After a couple of soft months, non-agricultural employment grew by 175,000 in February, despite the severe weather conditions. The weak December and January readings were also revised up a little.
The Euro-zone grew by 0.3% in the December quarter, an annualised rate of around 1.2%. Growth was helped by rising exports and improving investment. However, over the 2013 year, GDP actually fell by 0.5%.
Retail sales in the Euro-zone rose by 1.6% in January, offsetting the previous month’s 1.3% decline. A modest decline in the Purchasing Managers’ Index to 53.2 points was experienced in March, down from February’s 32-month high of 53.3 points. A value above 50 indicates economic expansion.
The economic recovery is not expected to be strong enough to make any real dent on unemployment this year; however, encouraging signs are emerging. The number of persons employed increased by 0.1% in the Euro-zone during Q4 2013.
European Union annual inflation was 0.8% in February 2014, down from 0.9% in January. Labour-market slack is expected to keep inflation low, though the Eurozone is expected to dodge outright deflation.
Premier Li Keqiang confirmed China’s growth target at “about 7.5%” for 2014, but noted that reform was the Government’s top priority. While the target is notionally unchanged from last year, comments by other government officials suggest that there could be some flexibility this year.
Growth in industrial production slowed significantly in February to 8.6% (well below market expectations of 9.5%), down from 9.6% in December 2013. This level is the lowest recorded since May 2009, when China was recovering from the global financial crisis. The downward trend in industrial production was unsurprising given the falls in manufacturing across recent months.

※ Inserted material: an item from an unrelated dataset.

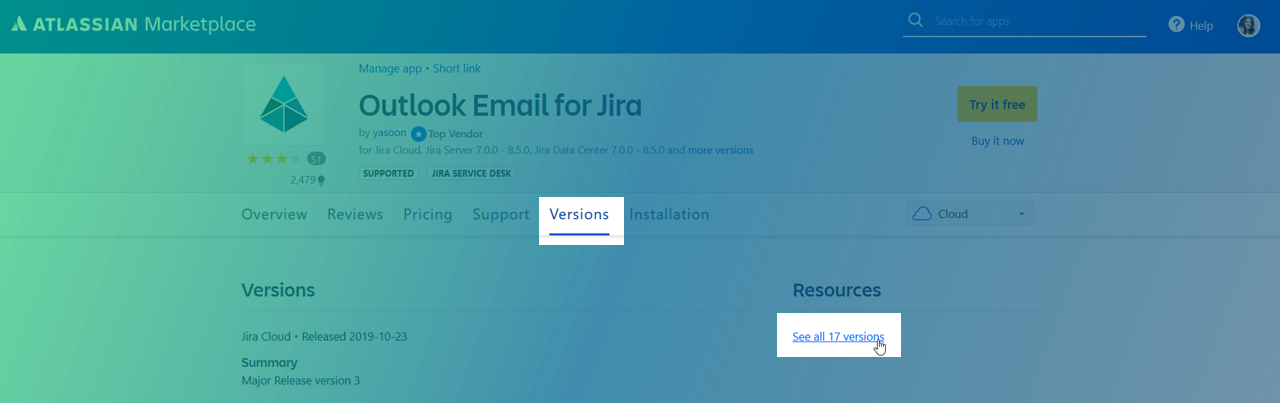The width and height of the screenshot is (1280, 403).
Task: Switch to the Overview tab
Action: point(274,214)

Trade data in February was particularly weak. This appeared to spook global markets, despite the fact that it followed unexpected strong levels in January. This volatility reflects the timing of Chinese New Year.
The Consumer Price Index has continued to slow from the recent peak in October 2013. In February, consumer prices increased by 2.0% – down from 2.5% when compared with January.

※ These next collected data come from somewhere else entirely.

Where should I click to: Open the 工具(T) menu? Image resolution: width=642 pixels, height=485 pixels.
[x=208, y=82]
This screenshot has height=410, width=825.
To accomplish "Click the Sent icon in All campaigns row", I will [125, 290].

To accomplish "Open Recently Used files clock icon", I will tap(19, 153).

In early March, China recorded its first domestic corporate bond default. This has raised concerns regarding China’s shadow banking system.

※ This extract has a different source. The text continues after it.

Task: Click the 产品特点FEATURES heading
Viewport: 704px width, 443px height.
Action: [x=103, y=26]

Over in India, the pace of their economic growth was 4.7% in Q4 2013, which was below market expectations and slightly slower than that recorded in the previous quarter. This outcome lines up with the poor performance shown in the monthly output and international trade data of late 2013, where there was no sign of rebound activity.
Across in East Asia, slow growth continued into early 2014 for exports and industrial output. Japan’s GDP for the December quarter has been revised downward to 0.7% annualised, due to a lower rise in capital investments and consumer spending. Japan’s annual consumer inflation hit a five-year peak of 1.3% in January, although it remains well below the central bank’s target of 2%.
Moderate economic growth continues across the emerging market economies of East Asia (ASEAN, Hong Kong, South Korea and Taiwan), with the pace of regional growth quickening from just under 4% in September to 4.3% in December 2013. The export-driven economies of Taiwan and South Korea accounted for most of the acceleration, as ASEAN growth was held down by political tensions in Thailand and financial/inflation issues in Indonesia.
Back home, the Australian economy grew 0.8% in the December quarter. This resulted in an annual GDP growth rate of 2.8%, which is below the rate needed to prevent rising unemployment.
Labour market indicators are mixed and suggest that an improvement in January may have been unwound in February. The unemployment rate rose to 6.0% in January and continues to be suppressed by weakness in the participation rate, currently 64.5%.
This pattern of jobless growth is set to continue as labour-intensive mining construction is replaced by capital-intensive mining production over the next few years. The NAB Consumer Anxiety Index rose to 61.7 points in March, compared with 61.5 points in December 2013. This was largely driven by heightened concerns over job security.
Private business investment continues to be the weakest area of domestic demand, declining by 3.4% in underlying terms in December 2014. There has been a sharp decline in new machinery and equipment investment (-8.2%), which is now 16.6% lower than a year ago.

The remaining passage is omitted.